Your goal ▸
Verbatim copy without pictures. Please print every entry as it stands.

[Collected data entries]
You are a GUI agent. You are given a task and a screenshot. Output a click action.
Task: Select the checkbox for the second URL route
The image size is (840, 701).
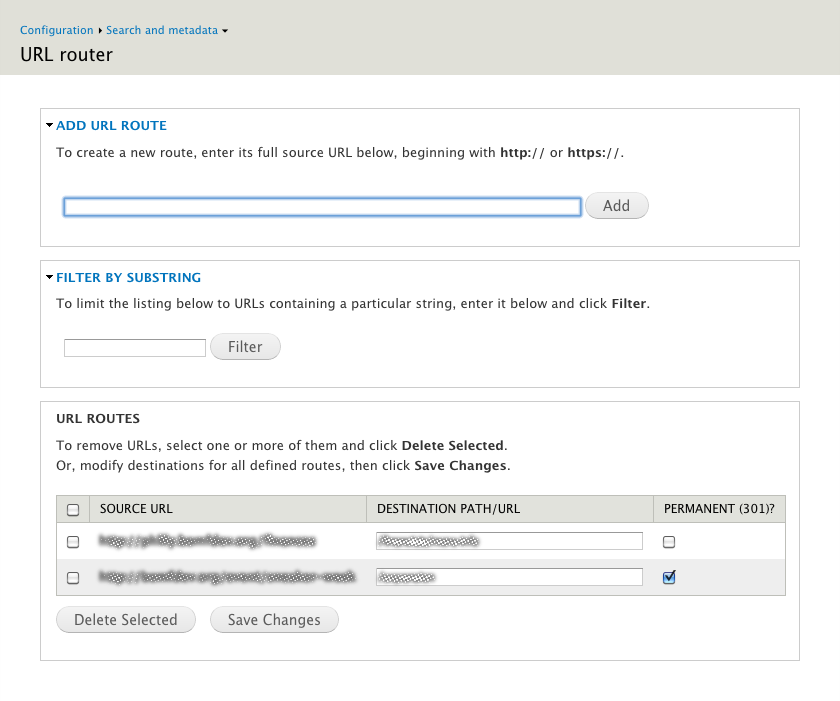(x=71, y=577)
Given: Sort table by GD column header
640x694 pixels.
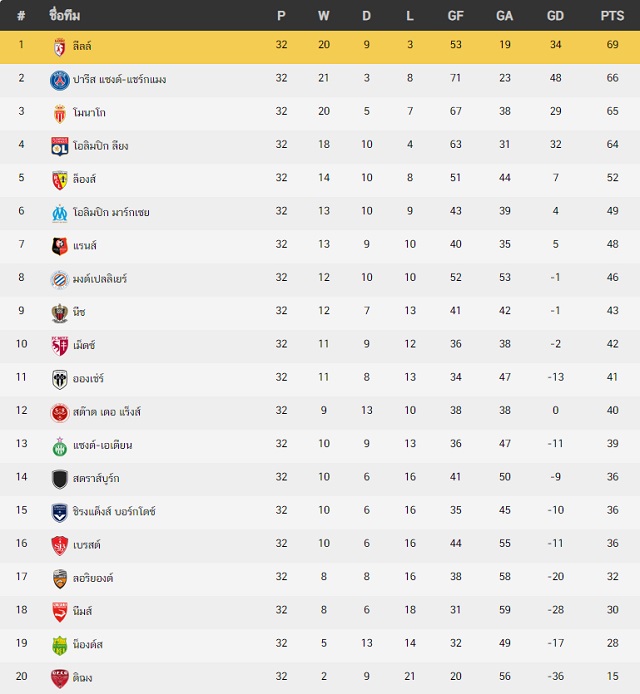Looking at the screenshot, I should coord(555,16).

Result for this exercise ▸
You are a GUI agent. You are given a task and a screenshot. Output a click action.
Task: Select the checkbox for the second URL route
The image size is (840, 701).
(x=71, y=577)
Given: Sort table by GD column header
640x694 pixels.
Looking at the screenshot, I should coord(555,16).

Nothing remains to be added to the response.